Was immer solch ein Roller ist und soll, mögen Expert(inn)en wissen. Die Kinder jedenfalls sind mit allen Sinnen unterwegs von Station zu Station. Porentief rein und ein wenig verklärt kauern Justus und Moritz auf der Treppe, noch immer das Band, welches die Haare vom Gesicht fern halten soll, um den Kopf gewickelt. Wie sie denn gewesen sei, die Gesichtsmaske nebst leichter Massage zur meditativen Musik? Moritz zieht mit leicht entrückter Stimme das Fazit: "Es war entspannend". Pause: "Schön kühl".

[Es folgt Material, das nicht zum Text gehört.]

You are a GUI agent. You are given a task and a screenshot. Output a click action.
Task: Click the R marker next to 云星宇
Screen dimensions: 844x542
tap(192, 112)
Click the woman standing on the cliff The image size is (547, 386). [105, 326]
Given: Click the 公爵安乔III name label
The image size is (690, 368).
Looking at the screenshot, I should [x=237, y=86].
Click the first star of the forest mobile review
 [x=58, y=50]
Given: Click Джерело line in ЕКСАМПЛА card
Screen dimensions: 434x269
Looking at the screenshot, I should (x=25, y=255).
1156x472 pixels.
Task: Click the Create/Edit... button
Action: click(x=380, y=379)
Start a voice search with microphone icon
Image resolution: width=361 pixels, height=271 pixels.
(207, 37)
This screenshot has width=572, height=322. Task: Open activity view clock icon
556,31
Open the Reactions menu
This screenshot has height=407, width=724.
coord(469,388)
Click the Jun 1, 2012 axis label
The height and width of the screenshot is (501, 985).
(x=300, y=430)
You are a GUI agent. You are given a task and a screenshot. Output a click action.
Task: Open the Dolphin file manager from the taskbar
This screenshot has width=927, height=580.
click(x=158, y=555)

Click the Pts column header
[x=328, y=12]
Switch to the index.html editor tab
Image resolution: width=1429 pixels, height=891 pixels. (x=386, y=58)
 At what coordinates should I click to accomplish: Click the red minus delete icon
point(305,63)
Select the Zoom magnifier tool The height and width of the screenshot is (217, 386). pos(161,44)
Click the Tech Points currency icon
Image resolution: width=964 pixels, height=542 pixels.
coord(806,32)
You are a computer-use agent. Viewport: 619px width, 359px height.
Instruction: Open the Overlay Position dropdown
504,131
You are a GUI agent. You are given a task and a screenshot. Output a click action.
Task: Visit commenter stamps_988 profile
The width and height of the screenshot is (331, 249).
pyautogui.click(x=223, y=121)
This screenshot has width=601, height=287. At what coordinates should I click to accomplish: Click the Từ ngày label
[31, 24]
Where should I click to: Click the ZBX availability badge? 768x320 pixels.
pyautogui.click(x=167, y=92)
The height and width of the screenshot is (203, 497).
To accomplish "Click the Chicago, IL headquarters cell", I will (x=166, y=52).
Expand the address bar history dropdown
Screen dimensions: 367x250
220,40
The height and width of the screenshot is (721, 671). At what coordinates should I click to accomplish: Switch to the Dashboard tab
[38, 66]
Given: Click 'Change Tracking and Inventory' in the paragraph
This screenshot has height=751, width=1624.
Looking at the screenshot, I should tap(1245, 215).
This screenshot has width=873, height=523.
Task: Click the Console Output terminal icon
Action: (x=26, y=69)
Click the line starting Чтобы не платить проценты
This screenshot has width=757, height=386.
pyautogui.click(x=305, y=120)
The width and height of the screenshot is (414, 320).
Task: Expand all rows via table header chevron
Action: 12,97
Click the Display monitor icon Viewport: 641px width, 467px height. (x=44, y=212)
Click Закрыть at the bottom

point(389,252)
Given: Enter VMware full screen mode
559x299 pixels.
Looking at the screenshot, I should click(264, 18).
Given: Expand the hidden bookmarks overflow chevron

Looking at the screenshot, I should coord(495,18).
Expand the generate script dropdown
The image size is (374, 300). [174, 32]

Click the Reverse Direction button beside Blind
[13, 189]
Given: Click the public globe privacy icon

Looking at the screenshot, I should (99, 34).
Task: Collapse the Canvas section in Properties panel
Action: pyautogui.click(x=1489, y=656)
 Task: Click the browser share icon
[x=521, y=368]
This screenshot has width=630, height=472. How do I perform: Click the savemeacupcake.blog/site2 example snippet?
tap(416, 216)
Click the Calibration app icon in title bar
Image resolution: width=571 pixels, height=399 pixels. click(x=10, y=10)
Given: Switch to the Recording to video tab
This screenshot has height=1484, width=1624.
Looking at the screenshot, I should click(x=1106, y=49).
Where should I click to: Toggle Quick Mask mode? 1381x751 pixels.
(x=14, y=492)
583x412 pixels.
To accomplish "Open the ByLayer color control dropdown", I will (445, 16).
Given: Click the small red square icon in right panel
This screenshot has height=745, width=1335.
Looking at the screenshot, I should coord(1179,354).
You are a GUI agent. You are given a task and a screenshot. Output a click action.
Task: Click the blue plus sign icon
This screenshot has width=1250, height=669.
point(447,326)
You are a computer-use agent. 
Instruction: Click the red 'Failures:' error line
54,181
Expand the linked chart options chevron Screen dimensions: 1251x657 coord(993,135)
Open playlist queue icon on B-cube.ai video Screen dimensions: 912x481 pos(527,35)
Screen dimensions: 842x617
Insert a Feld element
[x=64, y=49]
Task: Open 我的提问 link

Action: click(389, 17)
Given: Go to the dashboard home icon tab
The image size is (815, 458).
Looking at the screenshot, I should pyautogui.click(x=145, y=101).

Da öffnet sich die nächste Tür, hinter welcher Physiotherapeutin Grit Friedrich im gedämpften Licht Geschichten erzählt, die sich Kinder wechselseitig auf den nackten Rücken schreiben. Da also ziehen Wolken auf, da gehen Seeräuber auf Schatzsuche. In der begehrten Truhe finden sie Edelsteine (Kinderfinger tippen) und schwere Goldbarren (Handballen drücken). Wind und Wellen gibt es hier auch.
Bald obligatorisch?
Finger und Hände streichen und streicheln, laufen und hüpfen. Die Übersetzung gelingt. Schon das Zusehen entspannt konzentriert. Und wenn die Zeit noch schneller wird, dann müssen sich solch sinnliche Pausen vielleicht notgedrungen zum obligaten Unterrichtsstoff wandeln.